- [Task]
From the entries, filter out every line that lacks "height" and copy the rest.

- [Dataset content]
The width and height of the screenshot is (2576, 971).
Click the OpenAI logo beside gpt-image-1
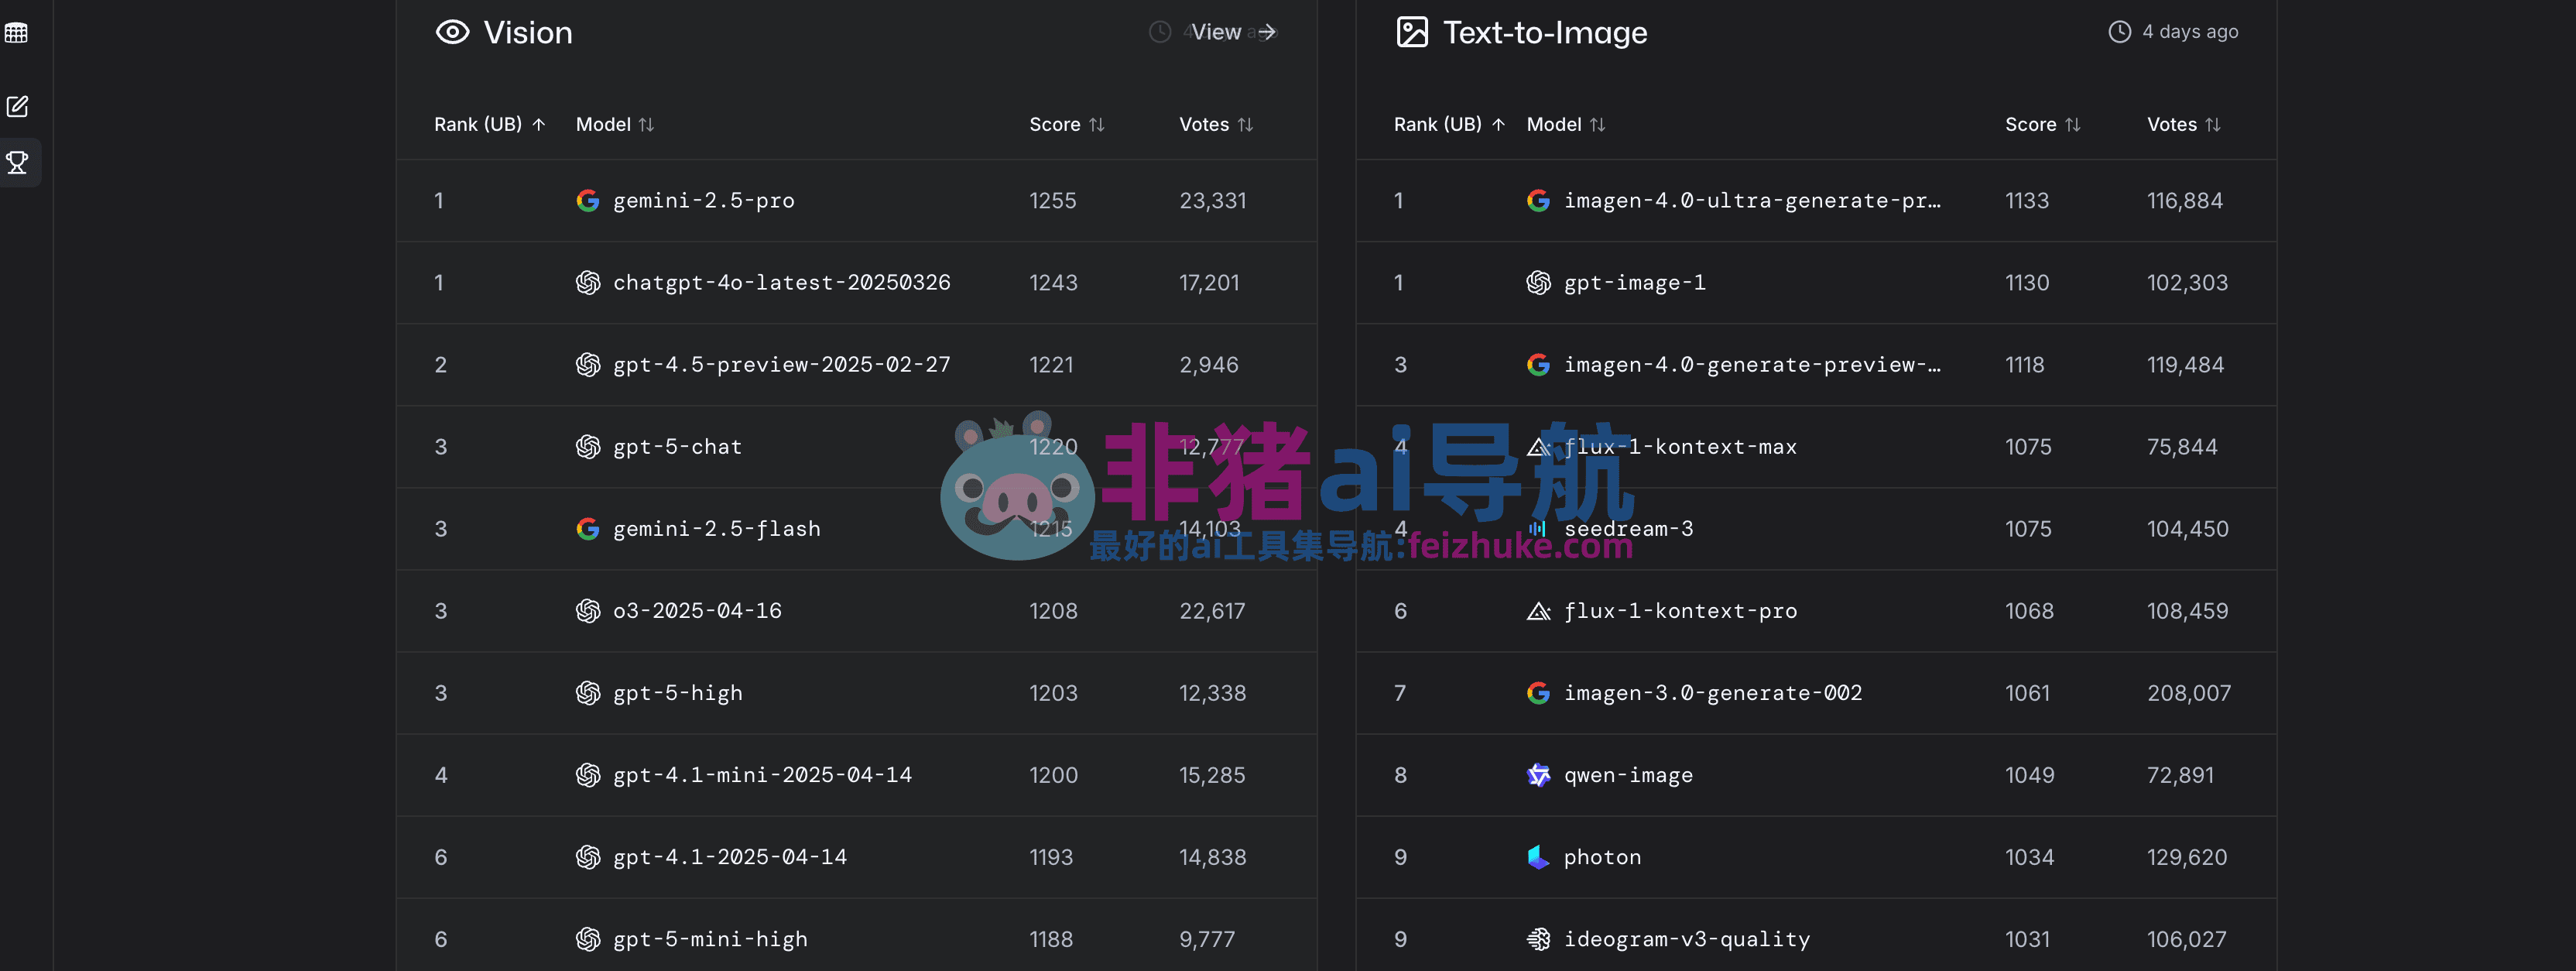coord(1538,282)
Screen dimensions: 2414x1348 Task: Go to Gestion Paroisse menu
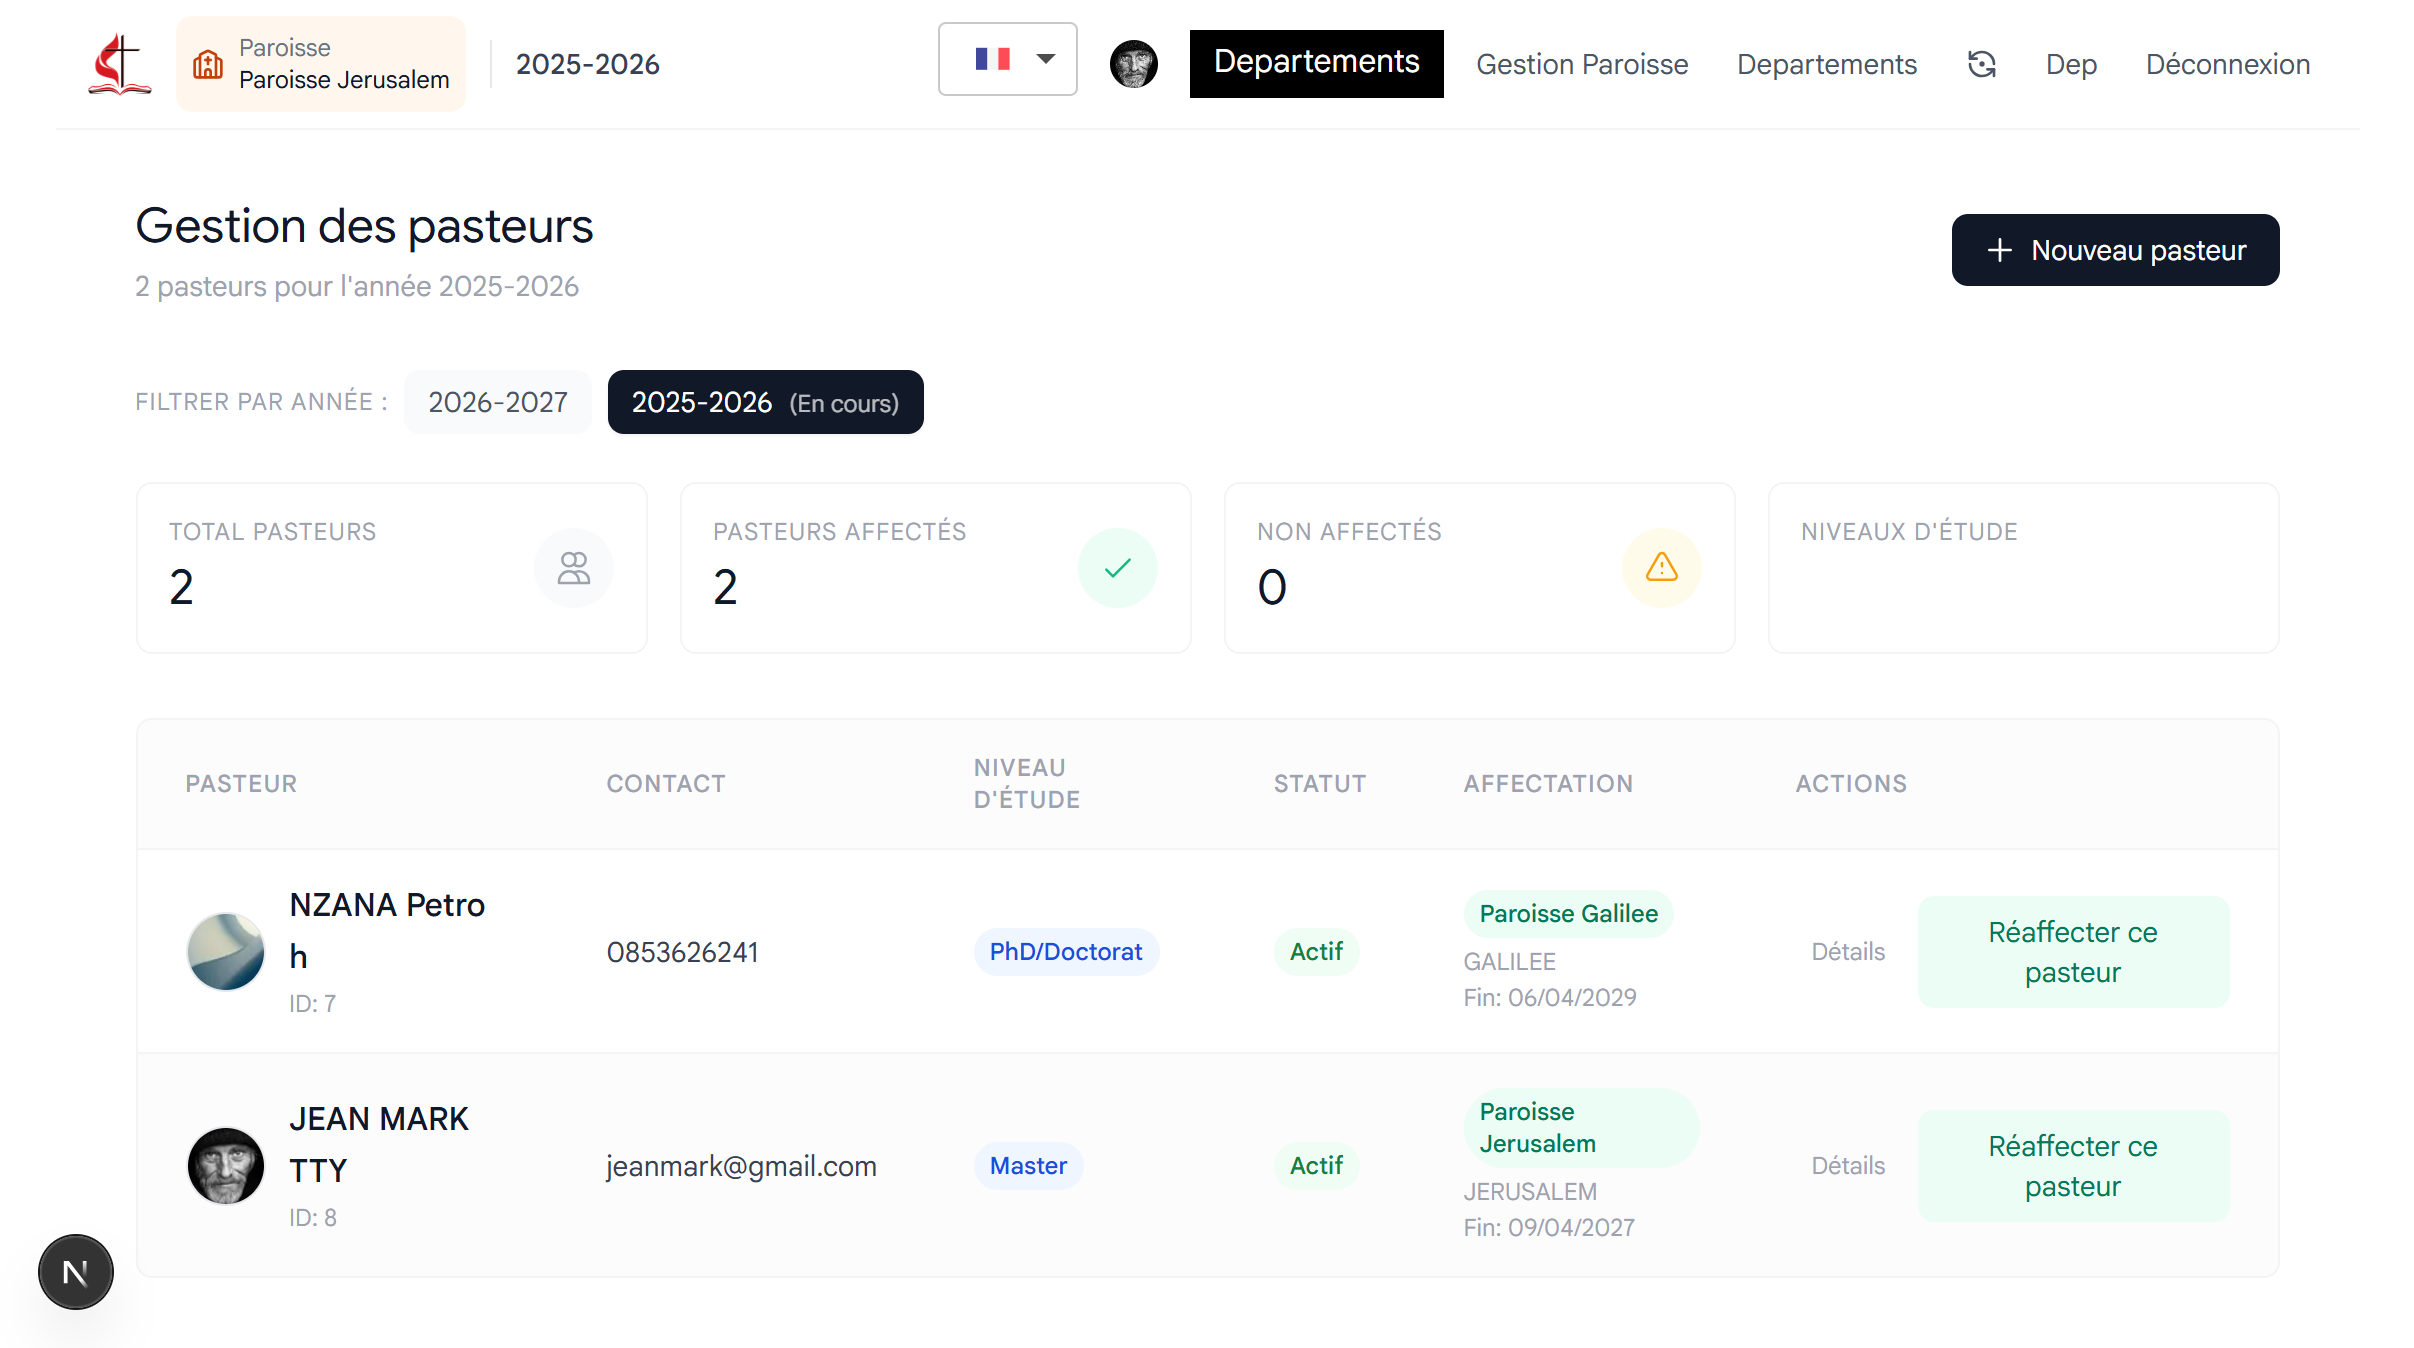pos(1581,64)
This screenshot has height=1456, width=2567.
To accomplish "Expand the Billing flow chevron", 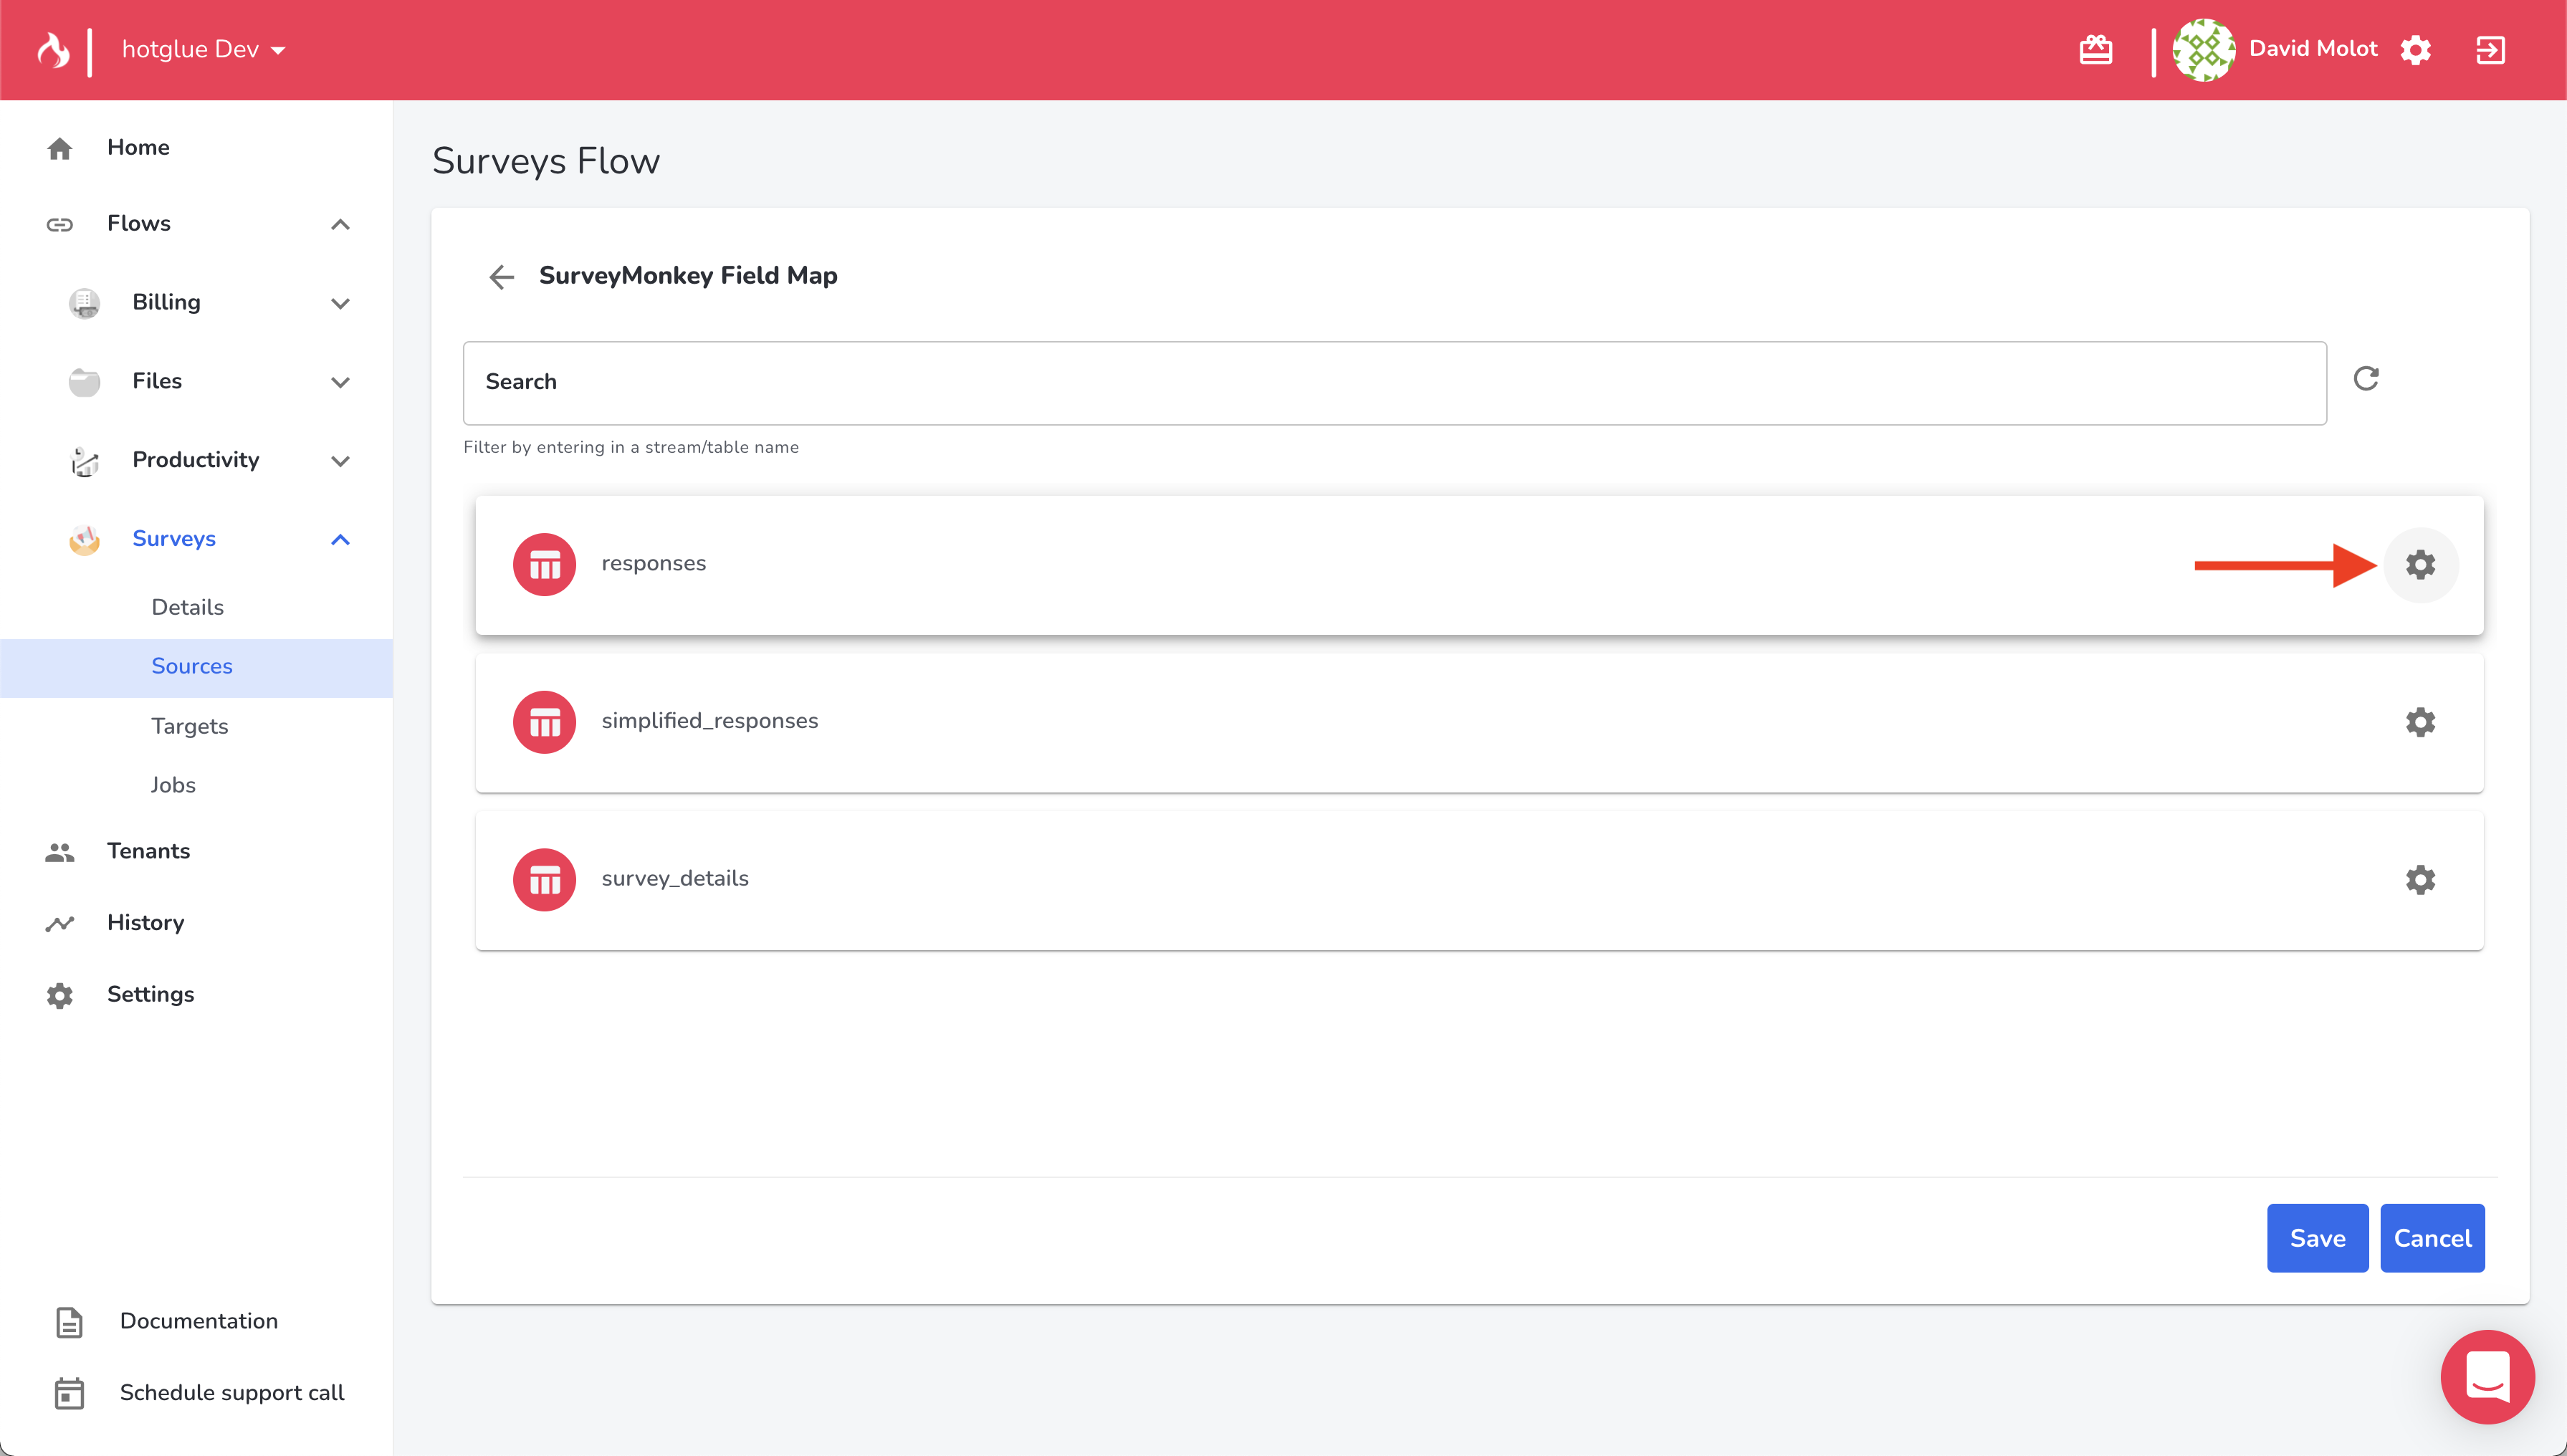I will [340, 303].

- [Solution to this task]
The width and height of the screenshot is (2576, 971).
This screenshot has height=1456, width=2567.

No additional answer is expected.